Thursday, February 2, 2017

Another ‘Forgotten’ Russian War Where Violence is on the Rise – the North Caucasus



Paul Goble

            Staunton, February 2 – The Kremlin claims and all too many in Russia and the West accept that the central government has won in the North Caucasus, but a new report, which finds that the number of victims of the conflict there rose by 11 percent last year over the year before, makes it clear that such claims and their acceptance are not justified.

            The Kavkaz-Uzel portal which tracks developments in that region publishes today a summary of the information it has gathered on combat losses and violence there over the last year compared to the year before, acknowledging that its numbers likely understate the level of violence because they are almost certainly incomplete (kavkaz-uzel.eu/articles/297004/).

                According to the portal, the number of killed and wounded in the armed conflict in the North Caucasus rose from 258 in 2015 to 287 in 2016. The number of explosions rose significantly as well from 11 to 26, but the number of “armed incidents” the authorities reported remained unchanged at 86.

            The number of those who died in these clashes fell slightly from 209 to 185, while the number of wounded increased from 49 to 62. The civilian population suffered somewhat less in 2016 than in 2015: the number of killed and wounded among it across the region fell by 31 percent, from 35 to 24.

            But combat losses among the Russian force structures “almost doubled,” Kavkaz-Uzel reports.
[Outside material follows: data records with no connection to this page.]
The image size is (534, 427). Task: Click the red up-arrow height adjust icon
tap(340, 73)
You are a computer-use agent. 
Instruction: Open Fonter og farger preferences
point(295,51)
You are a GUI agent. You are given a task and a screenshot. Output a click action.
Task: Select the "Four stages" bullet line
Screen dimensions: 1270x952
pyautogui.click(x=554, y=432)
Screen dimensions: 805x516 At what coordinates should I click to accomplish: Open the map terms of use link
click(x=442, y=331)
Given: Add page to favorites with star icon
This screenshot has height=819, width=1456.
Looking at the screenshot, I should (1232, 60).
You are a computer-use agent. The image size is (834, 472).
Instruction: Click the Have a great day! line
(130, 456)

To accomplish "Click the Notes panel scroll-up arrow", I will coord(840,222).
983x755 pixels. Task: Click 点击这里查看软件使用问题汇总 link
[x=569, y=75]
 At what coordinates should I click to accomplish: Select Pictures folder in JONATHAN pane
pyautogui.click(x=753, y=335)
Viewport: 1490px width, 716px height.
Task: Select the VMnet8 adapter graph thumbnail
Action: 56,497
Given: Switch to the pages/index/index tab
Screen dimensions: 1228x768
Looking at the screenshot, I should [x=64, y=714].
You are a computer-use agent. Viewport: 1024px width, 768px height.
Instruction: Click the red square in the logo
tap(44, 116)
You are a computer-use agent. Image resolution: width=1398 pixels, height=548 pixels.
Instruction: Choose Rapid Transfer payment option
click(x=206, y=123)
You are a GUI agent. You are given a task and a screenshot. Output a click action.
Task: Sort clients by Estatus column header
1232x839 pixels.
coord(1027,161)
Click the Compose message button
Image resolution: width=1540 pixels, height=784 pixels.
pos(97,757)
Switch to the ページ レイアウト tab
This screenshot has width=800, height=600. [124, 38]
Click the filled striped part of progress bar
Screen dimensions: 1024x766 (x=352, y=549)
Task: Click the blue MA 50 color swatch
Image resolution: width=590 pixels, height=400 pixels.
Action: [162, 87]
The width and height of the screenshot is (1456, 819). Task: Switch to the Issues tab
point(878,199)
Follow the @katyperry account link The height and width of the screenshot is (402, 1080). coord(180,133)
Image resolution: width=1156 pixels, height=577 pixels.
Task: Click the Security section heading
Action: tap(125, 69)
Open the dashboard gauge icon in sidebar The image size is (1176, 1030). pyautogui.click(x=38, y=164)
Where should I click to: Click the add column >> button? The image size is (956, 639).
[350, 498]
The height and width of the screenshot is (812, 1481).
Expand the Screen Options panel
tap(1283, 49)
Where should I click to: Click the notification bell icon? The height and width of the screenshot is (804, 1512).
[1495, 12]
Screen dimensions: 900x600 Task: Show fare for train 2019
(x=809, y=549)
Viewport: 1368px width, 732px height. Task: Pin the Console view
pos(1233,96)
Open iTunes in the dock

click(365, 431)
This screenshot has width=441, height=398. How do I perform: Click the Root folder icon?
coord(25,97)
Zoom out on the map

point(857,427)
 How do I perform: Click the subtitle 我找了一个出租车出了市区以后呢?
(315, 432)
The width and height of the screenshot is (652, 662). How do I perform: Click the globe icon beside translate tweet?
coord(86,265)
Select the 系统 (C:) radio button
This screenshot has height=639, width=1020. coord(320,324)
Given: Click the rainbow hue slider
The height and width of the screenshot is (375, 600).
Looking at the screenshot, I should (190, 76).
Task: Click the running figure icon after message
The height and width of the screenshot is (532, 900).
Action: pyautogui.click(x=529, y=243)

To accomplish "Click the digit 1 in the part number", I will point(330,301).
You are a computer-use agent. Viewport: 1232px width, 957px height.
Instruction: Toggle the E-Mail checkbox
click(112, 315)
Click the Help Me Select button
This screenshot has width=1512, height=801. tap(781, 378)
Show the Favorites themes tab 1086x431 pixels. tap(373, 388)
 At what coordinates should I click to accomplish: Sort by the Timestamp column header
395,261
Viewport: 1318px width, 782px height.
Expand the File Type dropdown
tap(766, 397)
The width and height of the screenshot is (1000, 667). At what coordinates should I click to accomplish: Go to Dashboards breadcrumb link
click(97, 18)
In 2015, these structures suffered 18 killed and 31 wounded; in 2016, those numbers rose to 32 and 65 respectively.  And the number of killed and wounded among the militants also rose from 147 to 166, with 162 of those killed rather than wounded.

            The portal notes that there are important variations within the region as a whole. Daghestan, Chechnya, and Kabardino-Balkaria all saw the number of killed and wounded go up; Ingushetia and Stavropol saw declines; and Karachayevo-Cherkessia and North Ossetia, this past year as in 2015, had no clashes and no losses.